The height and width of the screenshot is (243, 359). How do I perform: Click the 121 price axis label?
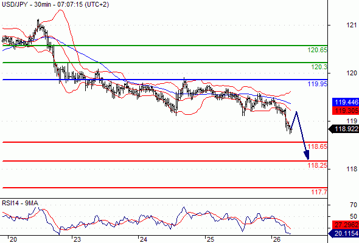coord(352,25)
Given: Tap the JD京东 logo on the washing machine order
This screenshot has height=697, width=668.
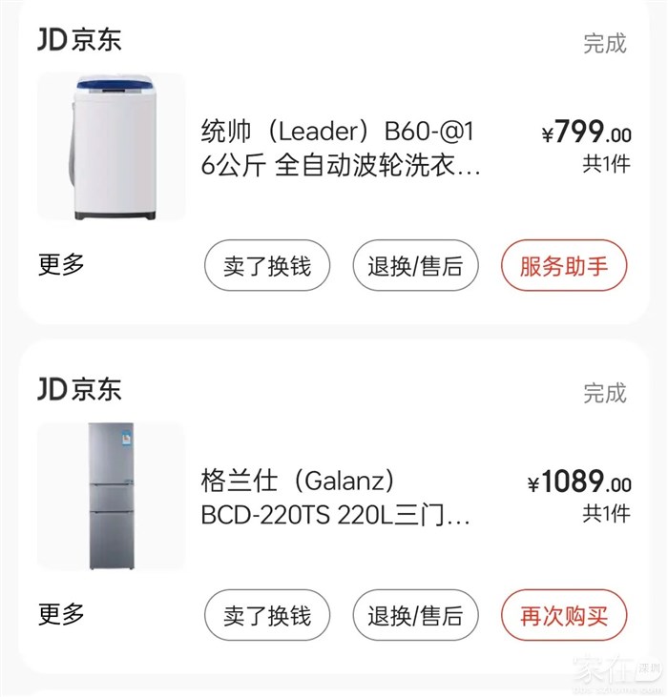Looking at the screenshot, I should (80, 40).
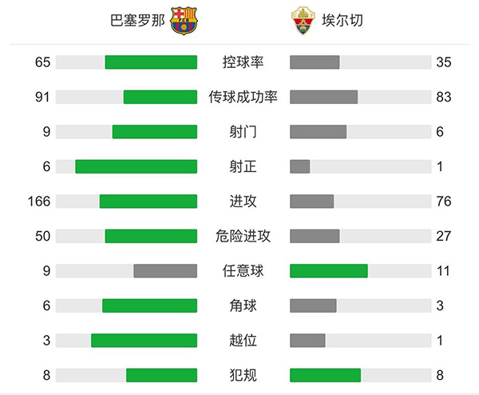This screenshot has height=395, width=479.
Task: Click the 控球率 stat label
Action: (243, 62)
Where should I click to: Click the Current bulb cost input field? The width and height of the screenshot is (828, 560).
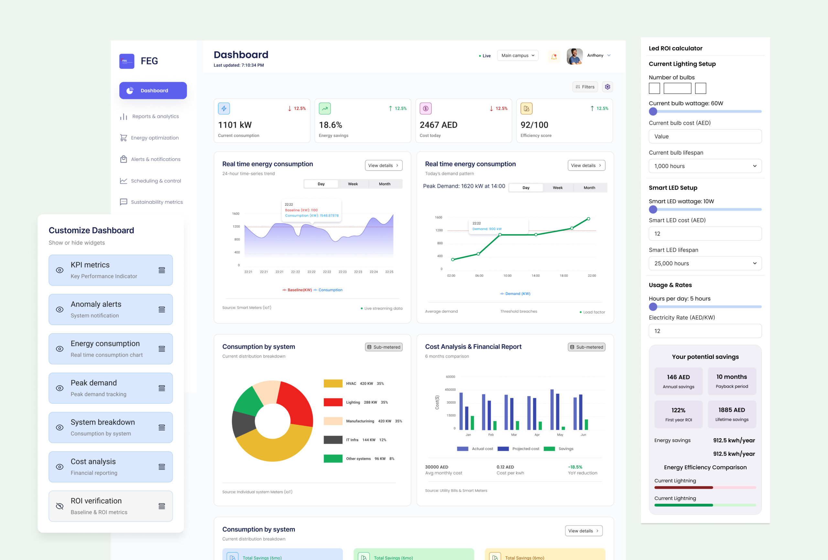(x=705, y=137)

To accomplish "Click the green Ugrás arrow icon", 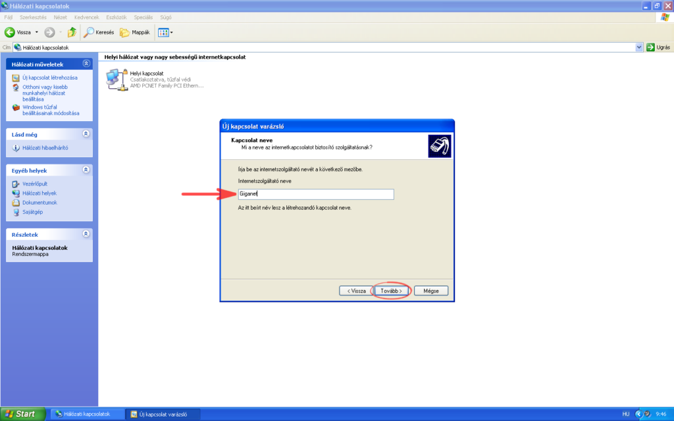I will click(650, 47).
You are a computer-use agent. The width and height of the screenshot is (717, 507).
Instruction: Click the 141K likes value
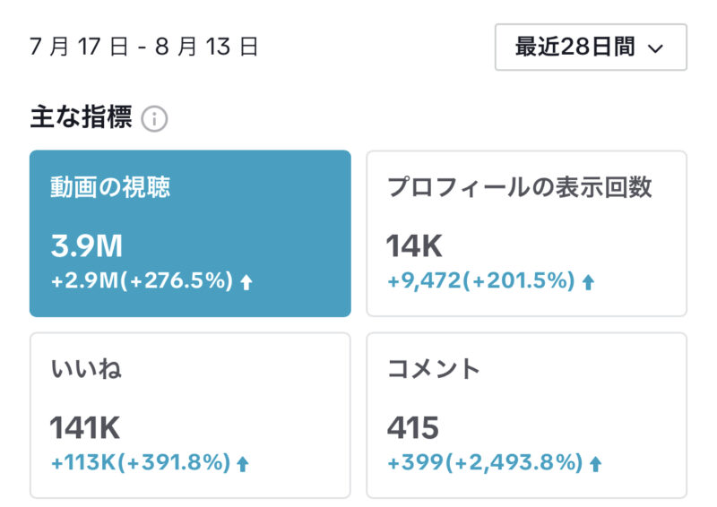tap(85, 428)
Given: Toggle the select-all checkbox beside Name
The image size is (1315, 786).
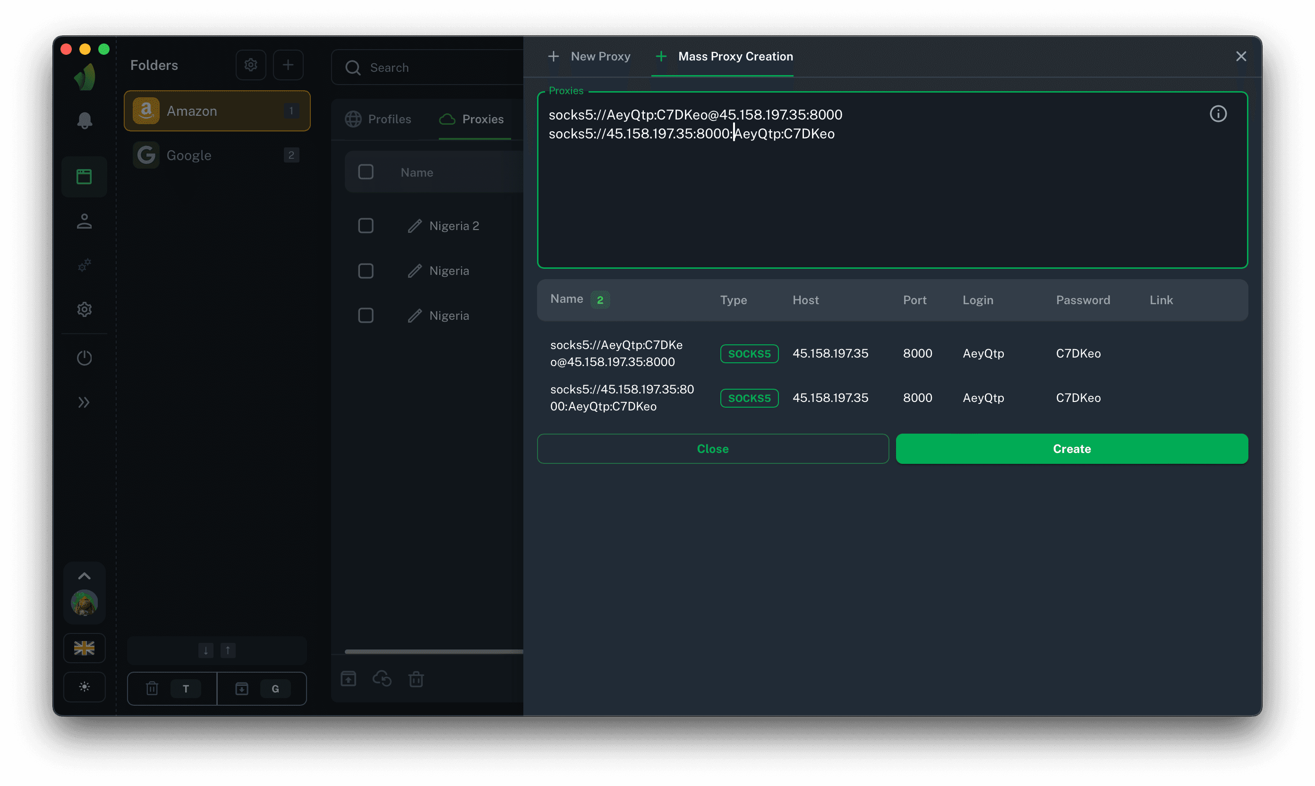Looking at the screenshot, I should pos(365,172).
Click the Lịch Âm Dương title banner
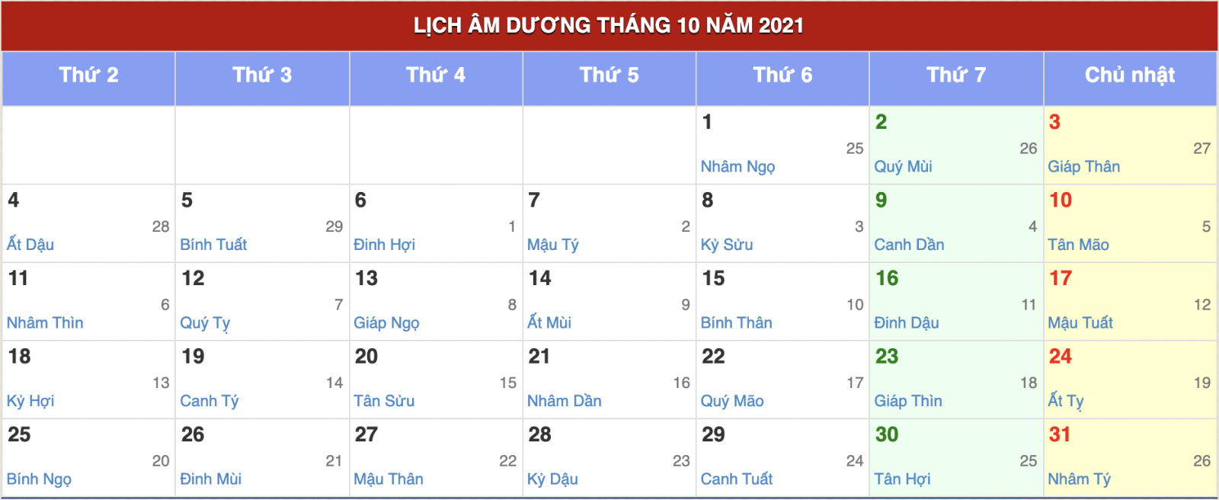 coord(610,26)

+ + + + + + +

== Written exercise ==
Format everything from the line containing "Given: Toggle the" down to the end of the records as a Markdown table with the columns Row and Line, skipping blank lines. Leave the pictures out of the table.

== Answer to this task ==
| Row | Line |
|---|---|
| 1 | Given: Toggle the select-all checkbox beside Name |
| 2 | The image size is (1315, 786). |
| 3 | Looking at the screenshot, I should pos(365,172). |
| 4 | Click the Lịch Âm Dương title banner |
| 5 |  coord(610,26) |